Nesorohyla
- Conservation status: Endangered (IUCN 3.1)

Scientific classification
- Kingdom: Animalia
- Phylum: Chordata
- Class: Amphibia
- Order: Anura
- Family: Hylidae
- Tribe: Cophomantini
- Genus: Nesorohyla Pinheiro, Kok, Noonan, Means, & Haddad, 2018
- Species: N. kanaima
- Binomial name: Nesorohyla kanaima (Goin & Woodley, 1969)
- Synonyms: Hyla kanaima Goin & Woodley, 1969 ; Myersiohyla kanaima (Goin & Woodley, 1969) ; Nesorohyla kanaima (Goin & Woodley, 1969) ;

= Nesorohyla =

- Authority: (Goin & Woodley, 1969)
- Conservation status: EN
- Parent authority: Pinheiro, Kok, Noonan, Means, & Haddad, 2018

Genus of amphibians

Nesorohyla is a monotypic genus of frogs in the family Hylidae.
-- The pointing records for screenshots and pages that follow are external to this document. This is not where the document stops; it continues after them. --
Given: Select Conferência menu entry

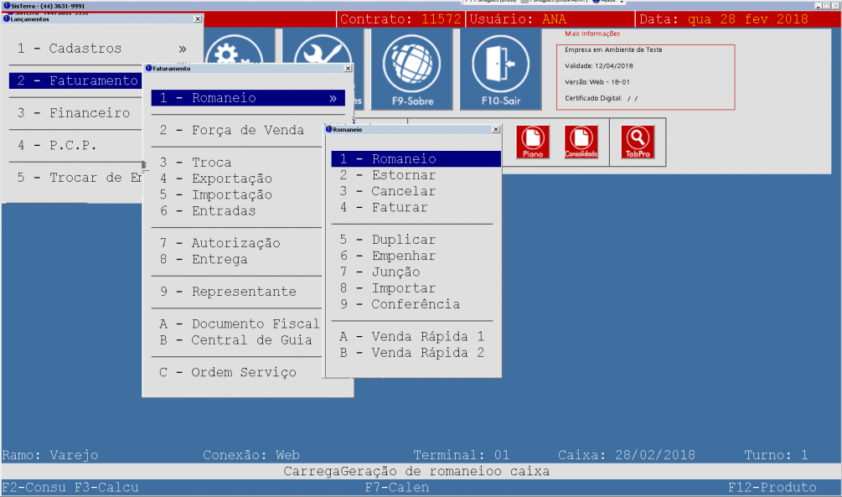Looking at the screenshot, I should [416, 304].
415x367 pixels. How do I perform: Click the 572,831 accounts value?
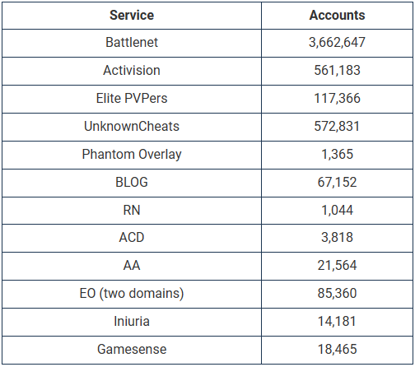tap(337, 126)
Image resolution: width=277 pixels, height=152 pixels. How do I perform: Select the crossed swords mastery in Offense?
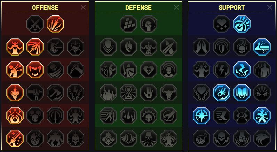pyautogui.click(x=35, y=24)
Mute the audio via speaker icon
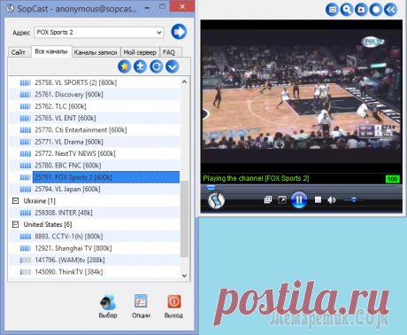Screen dimensions: 407x335 (x=332, y=200)
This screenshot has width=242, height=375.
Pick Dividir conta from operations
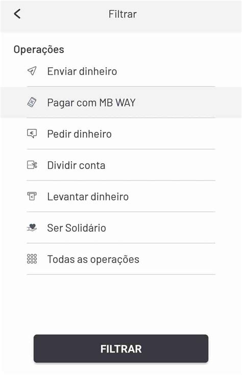[121, 165]
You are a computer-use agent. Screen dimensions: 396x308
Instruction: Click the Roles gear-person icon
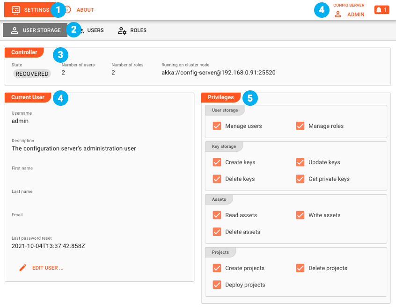pyautogui.click(x=122, y=30)
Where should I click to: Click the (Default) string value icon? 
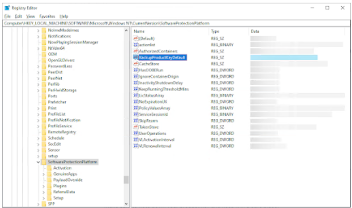coord(136,39)
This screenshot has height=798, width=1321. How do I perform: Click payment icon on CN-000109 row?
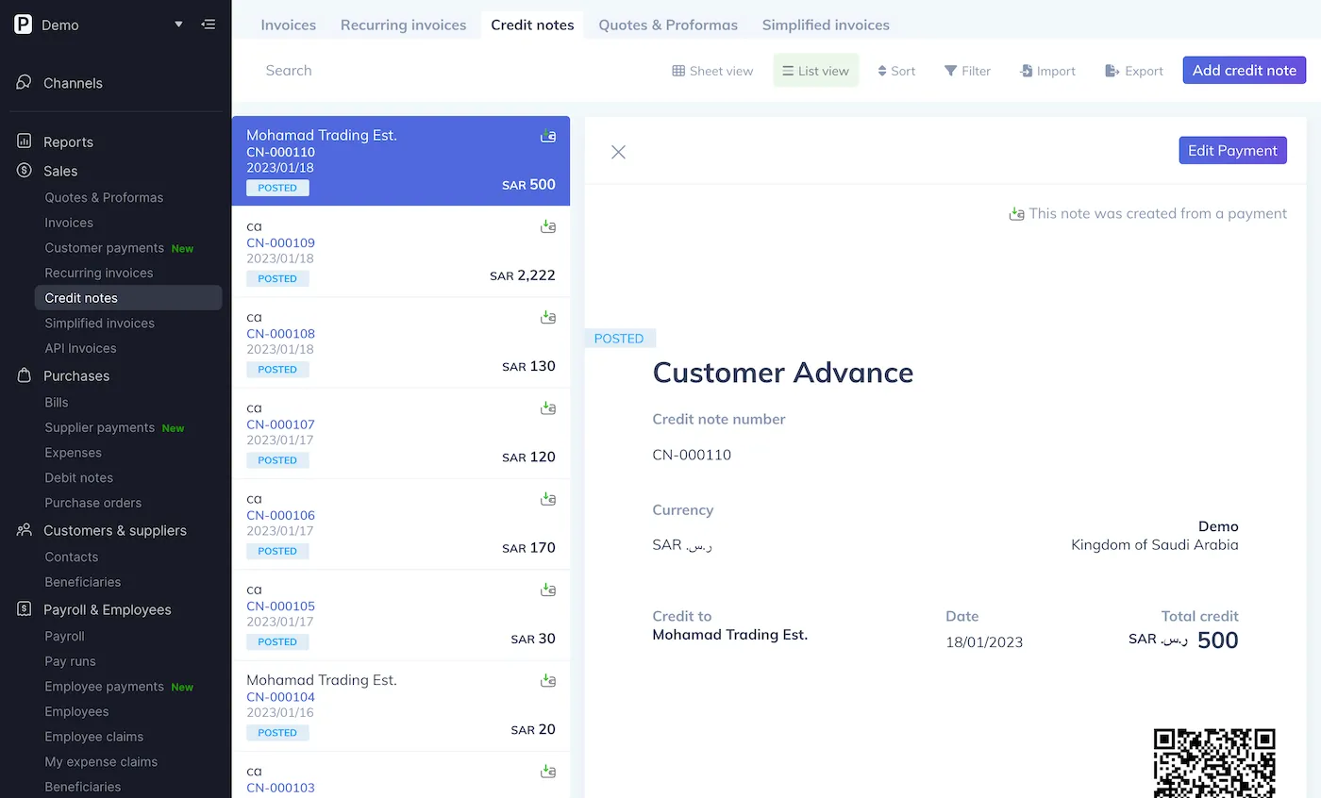[x=547, y=226]
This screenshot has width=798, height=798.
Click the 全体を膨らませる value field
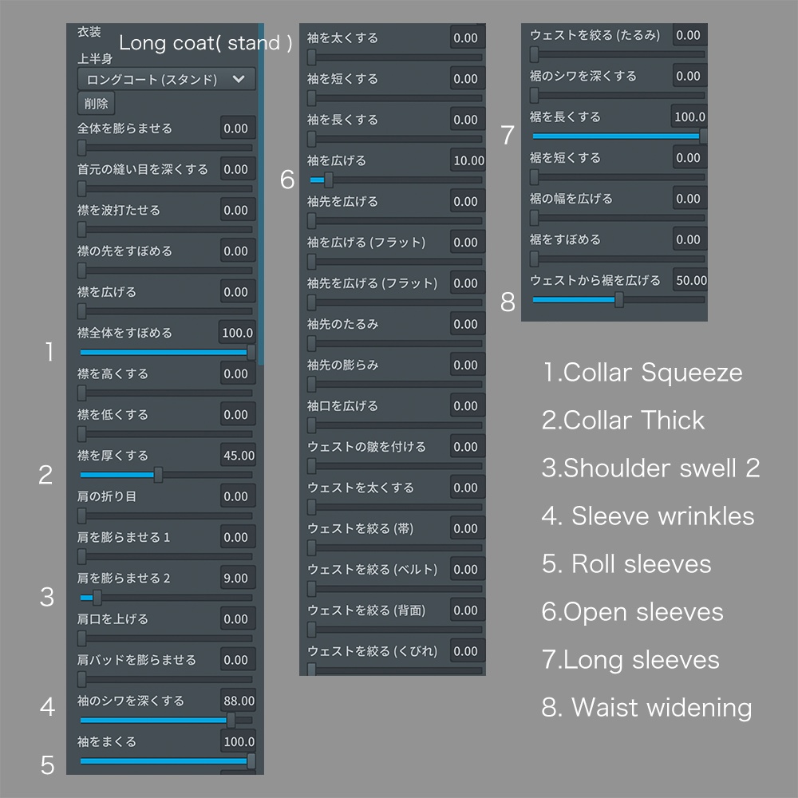coord(235,128)
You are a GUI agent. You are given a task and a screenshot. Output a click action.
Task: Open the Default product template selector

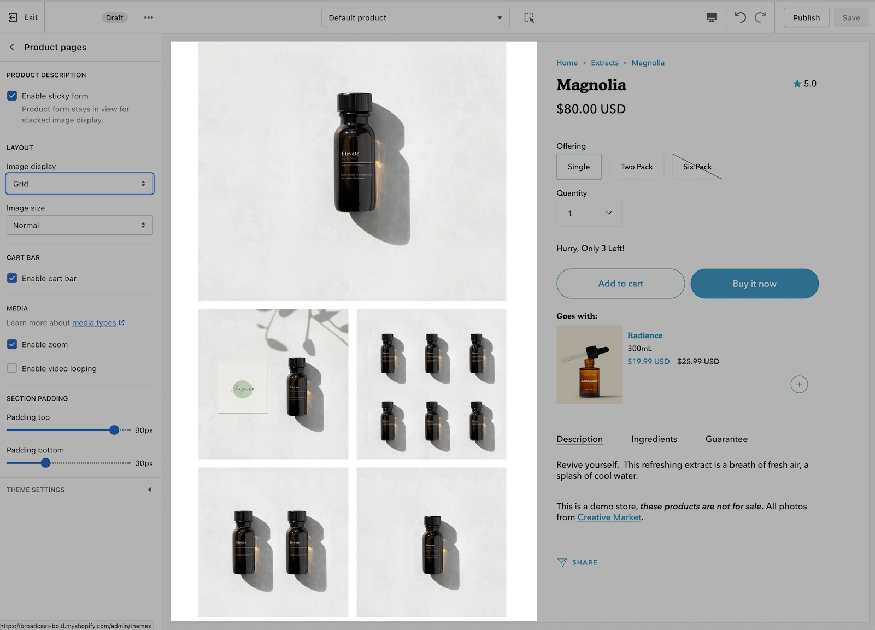[x=415, y=17]
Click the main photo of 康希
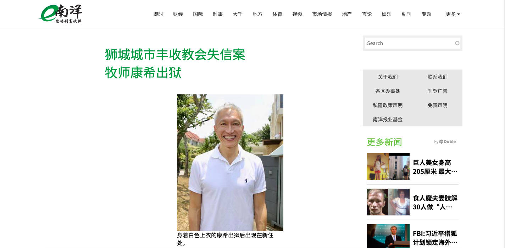 click(x=230, y=162)
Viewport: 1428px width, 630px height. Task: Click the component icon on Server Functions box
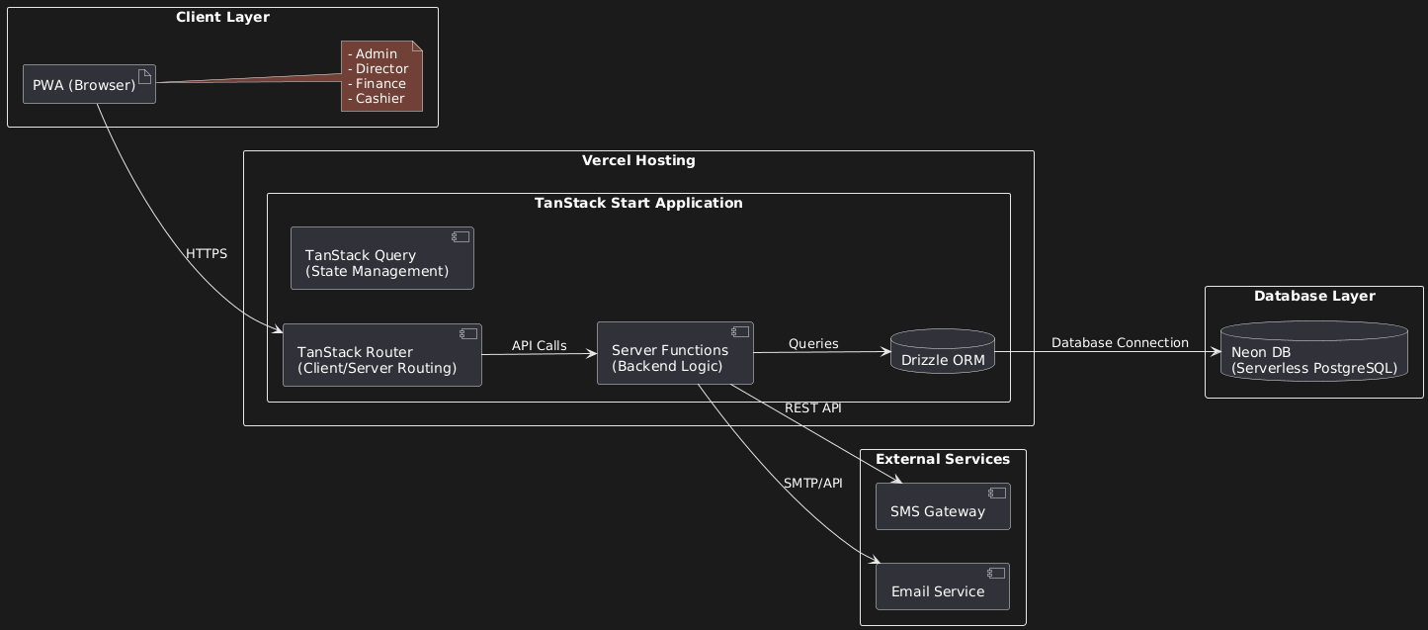[739, 333]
The sole species is Nesorohyla kanaima, also known as the Kanaima treefrog. It is endemic to Guyana. and possibly Brazil and Venezuela. Its natural habitats are subtropical or tropical moist lowland forests, subtropical or tropical moist montane forests, and rivers.